Now, all hope is not lost for the would-be-stroke-heroes, thanks to a phenomenon known as the ischemic penumbra. The penumbra is a region of brain tissue surrounding the central core of the stroke whose oxygen delivery has only been partially compromised, thanks to collateral blood supply from non-occluded arteries. The size of this region may differ considerably from one stroke case to another, depending on individual anatomical variation and the location of the clot. In some cases it may not exist at all. Nonetheless, the penumbra affords a potential opportunity for meaningful intervention beyond the 5-minute mark. Saving this “tissue at risk” is the mechanism by which t-PA exerts its beneficial effects when it does help.
The Impact of t-PA
Now let’s consider the practical impact of t-PA. Presently, roughly 4% of patients who have a stroke will receive t-PA – this after over a decade long massive effort (discussed above) to improve t-PA utilization. The reason for this is that there’s a fairly low ceiling – for a number of reasons, only a fraction of patients with stroke will ever be eligible for treatment with t-PA.
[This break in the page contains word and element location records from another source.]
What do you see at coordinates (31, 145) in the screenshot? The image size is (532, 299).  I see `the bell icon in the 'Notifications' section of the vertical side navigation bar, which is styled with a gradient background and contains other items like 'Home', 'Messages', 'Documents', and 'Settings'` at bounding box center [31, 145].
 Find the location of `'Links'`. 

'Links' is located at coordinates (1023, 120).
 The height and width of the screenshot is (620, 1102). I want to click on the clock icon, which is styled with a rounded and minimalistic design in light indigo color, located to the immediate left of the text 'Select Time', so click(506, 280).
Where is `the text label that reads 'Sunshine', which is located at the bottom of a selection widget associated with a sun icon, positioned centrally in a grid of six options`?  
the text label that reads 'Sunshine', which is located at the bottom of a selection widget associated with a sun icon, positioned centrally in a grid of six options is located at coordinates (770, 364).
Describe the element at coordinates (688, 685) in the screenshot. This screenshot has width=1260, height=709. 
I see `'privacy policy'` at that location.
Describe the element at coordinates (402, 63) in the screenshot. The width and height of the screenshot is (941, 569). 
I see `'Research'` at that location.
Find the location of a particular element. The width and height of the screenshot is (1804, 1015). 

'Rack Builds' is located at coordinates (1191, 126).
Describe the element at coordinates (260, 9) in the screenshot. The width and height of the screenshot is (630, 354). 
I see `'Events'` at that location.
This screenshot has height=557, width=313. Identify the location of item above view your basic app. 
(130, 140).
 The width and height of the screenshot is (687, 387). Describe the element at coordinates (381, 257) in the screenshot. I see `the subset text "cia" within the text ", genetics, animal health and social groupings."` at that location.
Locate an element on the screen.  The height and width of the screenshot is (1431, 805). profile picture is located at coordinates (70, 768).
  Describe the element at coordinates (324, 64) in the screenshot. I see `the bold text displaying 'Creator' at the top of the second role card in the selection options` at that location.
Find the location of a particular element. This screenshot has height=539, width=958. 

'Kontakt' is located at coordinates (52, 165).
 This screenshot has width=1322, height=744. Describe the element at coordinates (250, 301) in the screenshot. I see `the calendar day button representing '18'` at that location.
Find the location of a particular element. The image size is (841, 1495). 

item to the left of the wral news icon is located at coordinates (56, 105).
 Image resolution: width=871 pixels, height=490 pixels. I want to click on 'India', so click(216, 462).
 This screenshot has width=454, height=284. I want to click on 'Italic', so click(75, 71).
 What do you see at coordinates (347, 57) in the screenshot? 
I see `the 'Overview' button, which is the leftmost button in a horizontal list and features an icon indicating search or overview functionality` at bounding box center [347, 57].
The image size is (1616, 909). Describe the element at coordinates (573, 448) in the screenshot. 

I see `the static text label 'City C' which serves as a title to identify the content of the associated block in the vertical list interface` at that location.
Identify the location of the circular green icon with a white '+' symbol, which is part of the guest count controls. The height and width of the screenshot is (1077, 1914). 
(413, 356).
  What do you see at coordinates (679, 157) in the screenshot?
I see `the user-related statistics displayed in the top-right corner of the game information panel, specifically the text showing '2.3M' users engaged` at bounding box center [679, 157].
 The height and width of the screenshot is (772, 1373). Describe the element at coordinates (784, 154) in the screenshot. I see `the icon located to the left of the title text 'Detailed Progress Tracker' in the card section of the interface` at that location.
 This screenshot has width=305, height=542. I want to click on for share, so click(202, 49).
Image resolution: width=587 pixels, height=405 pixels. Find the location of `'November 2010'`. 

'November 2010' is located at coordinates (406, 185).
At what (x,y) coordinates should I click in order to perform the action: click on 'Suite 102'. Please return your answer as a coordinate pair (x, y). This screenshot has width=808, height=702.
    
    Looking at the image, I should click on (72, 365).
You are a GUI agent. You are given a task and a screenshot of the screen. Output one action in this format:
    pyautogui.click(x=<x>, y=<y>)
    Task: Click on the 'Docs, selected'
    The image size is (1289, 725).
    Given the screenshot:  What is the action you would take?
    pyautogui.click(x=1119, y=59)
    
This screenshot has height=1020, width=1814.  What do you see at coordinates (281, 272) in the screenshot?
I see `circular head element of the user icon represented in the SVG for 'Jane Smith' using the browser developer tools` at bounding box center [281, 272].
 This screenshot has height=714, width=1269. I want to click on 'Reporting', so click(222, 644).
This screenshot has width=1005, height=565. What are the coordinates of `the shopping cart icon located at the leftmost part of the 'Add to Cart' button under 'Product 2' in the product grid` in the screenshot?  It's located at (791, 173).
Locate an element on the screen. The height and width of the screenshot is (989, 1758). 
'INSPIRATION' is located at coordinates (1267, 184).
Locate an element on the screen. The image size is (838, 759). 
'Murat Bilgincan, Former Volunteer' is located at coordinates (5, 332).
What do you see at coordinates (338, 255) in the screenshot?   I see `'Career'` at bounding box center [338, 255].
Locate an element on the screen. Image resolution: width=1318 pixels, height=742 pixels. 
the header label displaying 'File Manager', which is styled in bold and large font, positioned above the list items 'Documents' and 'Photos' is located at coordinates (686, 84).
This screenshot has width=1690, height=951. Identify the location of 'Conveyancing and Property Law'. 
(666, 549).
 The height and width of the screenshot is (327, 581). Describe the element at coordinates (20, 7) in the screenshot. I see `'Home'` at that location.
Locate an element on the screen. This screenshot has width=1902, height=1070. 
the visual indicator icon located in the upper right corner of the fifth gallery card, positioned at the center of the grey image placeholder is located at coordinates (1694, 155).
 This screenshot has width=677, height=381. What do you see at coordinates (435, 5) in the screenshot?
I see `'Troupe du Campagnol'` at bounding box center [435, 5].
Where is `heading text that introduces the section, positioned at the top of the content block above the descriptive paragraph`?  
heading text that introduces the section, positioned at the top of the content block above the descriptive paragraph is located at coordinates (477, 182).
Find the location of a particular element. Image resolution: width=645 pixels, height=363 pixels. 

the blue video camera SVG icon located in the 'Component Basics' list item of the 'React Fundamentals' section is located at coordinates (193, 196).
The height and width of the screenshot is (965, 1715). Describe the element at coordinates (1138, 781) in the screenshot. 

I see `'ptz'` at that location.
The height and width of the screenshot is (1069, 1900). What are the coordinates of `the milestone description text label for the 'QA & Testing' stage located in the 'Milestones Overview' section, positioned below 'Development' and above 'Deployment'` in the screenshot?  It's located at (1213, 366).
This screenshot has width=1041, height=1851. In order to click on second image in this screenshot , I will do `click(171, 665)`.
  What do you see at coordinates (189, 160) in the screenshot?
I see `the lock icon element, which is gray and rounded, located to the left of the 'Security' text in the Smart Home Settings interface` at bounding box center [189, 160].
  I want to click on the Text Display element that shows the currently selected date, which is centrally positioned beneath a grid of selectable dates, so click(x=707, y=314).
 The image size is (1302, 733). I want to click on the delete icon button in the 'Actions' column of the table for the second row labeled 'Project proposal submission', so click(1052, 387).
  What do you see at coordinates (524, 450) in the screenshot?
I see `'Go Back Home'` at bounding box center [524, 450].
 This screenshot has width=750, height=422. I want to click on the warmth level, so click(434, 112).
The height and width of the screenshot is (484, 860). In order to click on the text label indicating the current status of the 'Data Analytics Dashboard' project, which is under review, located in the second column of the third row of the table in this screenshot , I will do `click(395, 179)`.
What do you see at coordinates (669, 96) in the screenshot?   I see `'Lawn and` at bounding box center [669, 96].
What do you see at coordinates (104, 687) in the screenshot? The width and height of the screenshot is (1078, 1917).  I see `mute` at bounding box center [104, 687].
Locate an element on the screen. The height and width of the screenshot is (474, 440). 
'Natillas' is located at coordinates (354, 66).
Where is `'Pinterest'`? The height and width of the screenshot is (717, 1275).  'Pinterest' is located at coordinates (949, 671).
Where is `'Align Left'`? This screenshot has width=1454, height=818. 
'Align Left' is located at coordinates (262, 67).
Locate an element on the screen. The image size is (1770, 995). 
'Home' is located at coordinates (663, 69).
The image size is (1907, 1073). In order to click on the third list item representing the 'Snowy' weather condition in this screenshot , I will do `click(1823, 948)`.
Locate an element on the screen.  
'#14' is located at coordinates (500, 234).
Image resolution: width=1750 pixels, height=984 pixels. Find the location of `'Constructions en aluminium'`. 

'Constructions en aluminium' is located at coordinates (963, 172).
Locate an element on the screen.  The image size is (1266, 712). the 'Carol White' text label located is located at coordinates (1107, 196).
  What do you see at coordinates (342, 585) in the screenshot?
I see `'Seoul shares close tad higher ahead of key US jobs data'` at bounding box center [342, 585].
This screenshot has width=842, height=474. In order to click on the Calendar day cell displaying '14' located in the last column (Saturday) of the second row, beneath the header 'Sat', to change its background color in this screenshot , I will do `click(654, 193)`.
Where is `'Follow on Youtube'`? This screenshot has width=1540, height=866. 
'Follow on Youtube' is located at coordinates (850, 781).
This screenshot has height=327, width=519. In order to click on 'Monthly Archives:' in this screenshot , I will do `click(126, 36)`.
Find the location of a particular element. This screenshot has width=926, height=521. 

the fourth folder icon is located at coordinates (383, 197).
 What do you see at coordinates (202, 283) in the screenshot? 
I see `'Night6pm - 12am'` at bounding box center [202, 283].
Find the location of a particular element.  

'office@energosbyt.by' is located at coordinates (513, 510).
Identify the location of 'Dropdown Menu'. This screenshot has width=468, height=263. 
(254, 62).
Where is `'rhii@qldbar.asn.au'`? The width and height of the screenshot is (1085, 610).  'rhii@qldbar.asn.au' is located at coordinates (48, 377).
Let’s do the math, then – if we have 4% of stroke victims receiving t-PA, and if 12% of those will receive at least some kind of benefit, then that means that with the current state-of-the-art technology for acute stroke we can expect to help 0.48% of all people with stroke achieve at least some improvement with a pharmacologic intervention. In other words, we can expect to help slightly less than 1 out of every 200 stroke victims.
Now, this is a fantastic thing if you’re that one out of 200.
But what of the other 199?
The Path to a Stroke Free Future
One a study of a drug with the potential to help 1 out of 200 stroke victims at least a little bit – a study whose publication has transformed the delivery of emergency medical care in the developed world.
The other points a way towards a future free of stroke, yet whose publication went virtually unnoticed.
Based on what we know of stroke pathophysiology, it is naïve to think we can make a large scale impact on stroke with after-the-fact interventions. Prevention isn’t glamorous, and nobody stands to make wad of cash from it. But, if we ever want to do more than just fiddle at the margins of stroke recovery, it’s the only means by which to do so.
Yet, this will never happen if we continue to ignore findings, like the Kitava study, that can lead us there. Nor will it happen if we continue to advocate prevention strategies (e.g. “low fat, low cholesterol diets”) that have no foundation in basic science and that have been summarily refuted by the scientific evidence.